▶ [TASK TO COMPLETE] From the line containing "Medical Tourism (831, 2377)" to the end of the records below, output each line exactly; include both ends and nothing else.
================
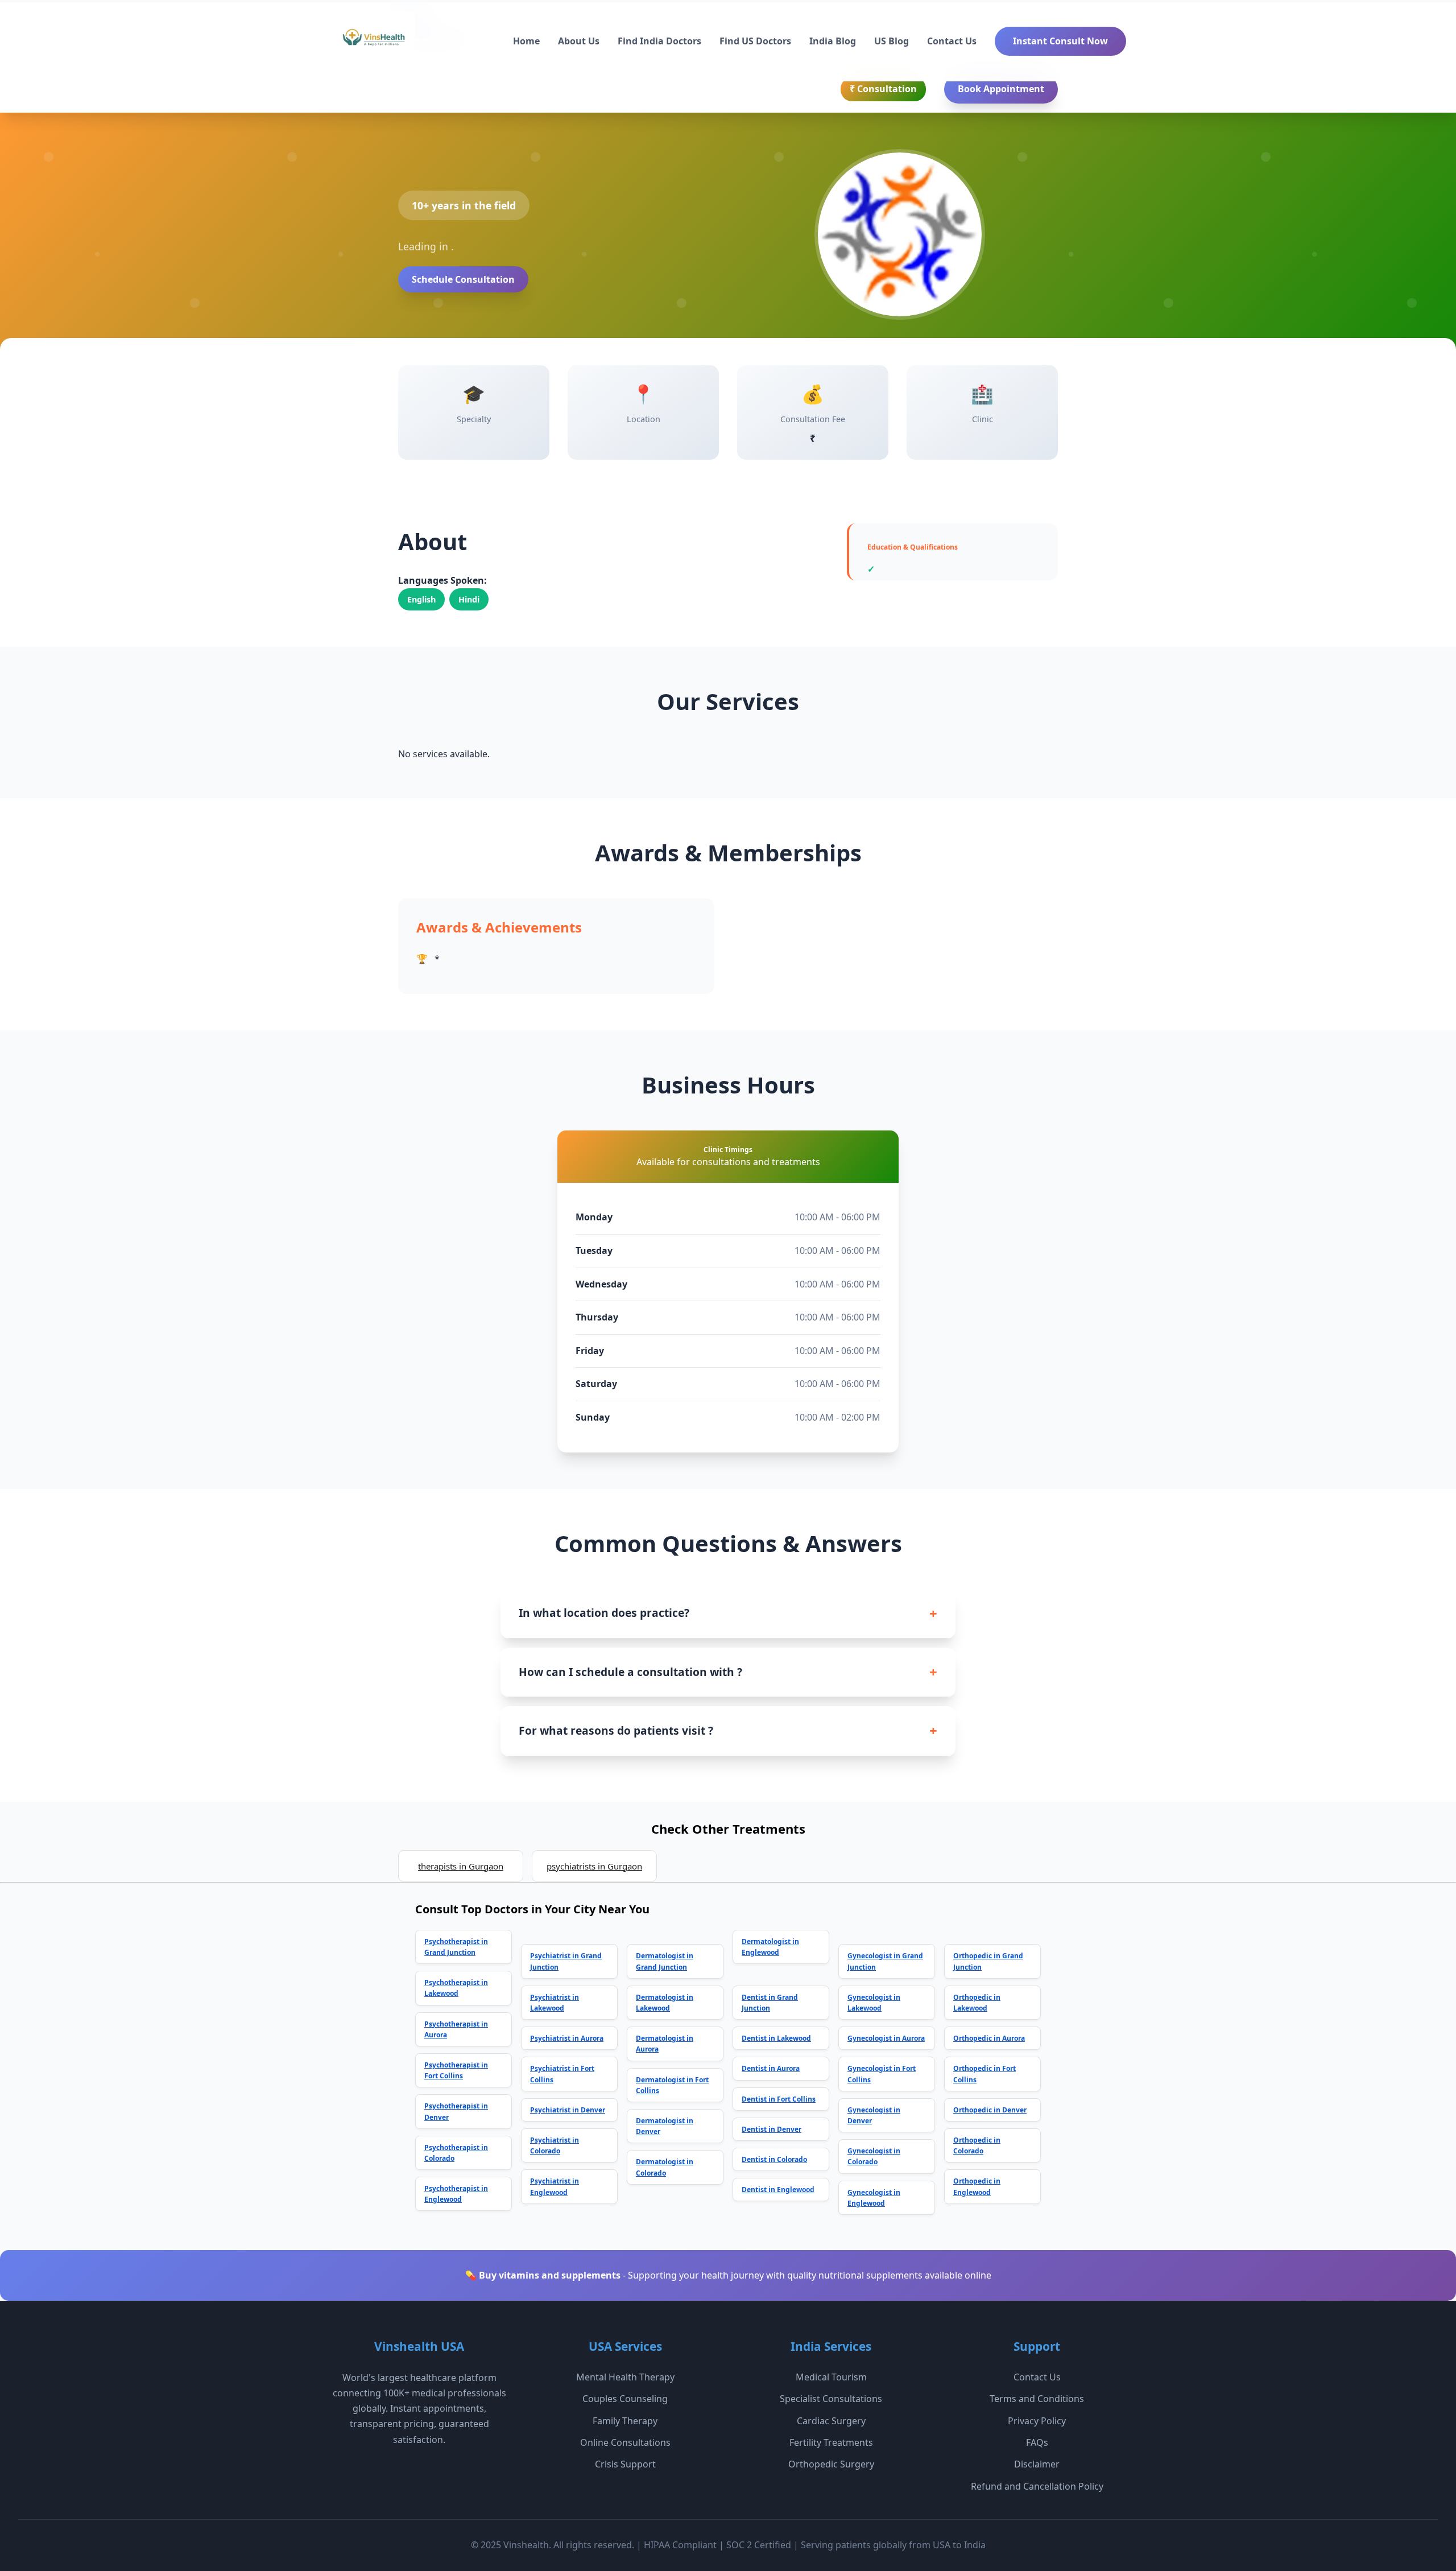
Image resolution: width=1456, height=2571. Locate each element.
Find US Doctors (755, 41)
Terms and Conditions (1037, 2398)
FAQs (1037, 2442)
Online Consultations (625, 2442)
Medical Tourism (831, 2377)
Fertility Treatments (831, 2442)
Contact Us (952, 41)
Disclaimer (1037, 2464)
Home (526, 41)
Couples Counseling (625, 2398)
================
▶ [TASK SOLUTION]
Medical Tourism (831, 2377)
Fertility Treatments (831, 2442)
Contact Us (952, 41)
Disclaimer (1037, 2464)
Home (526, 41)
Couples Counseling (625, 2398)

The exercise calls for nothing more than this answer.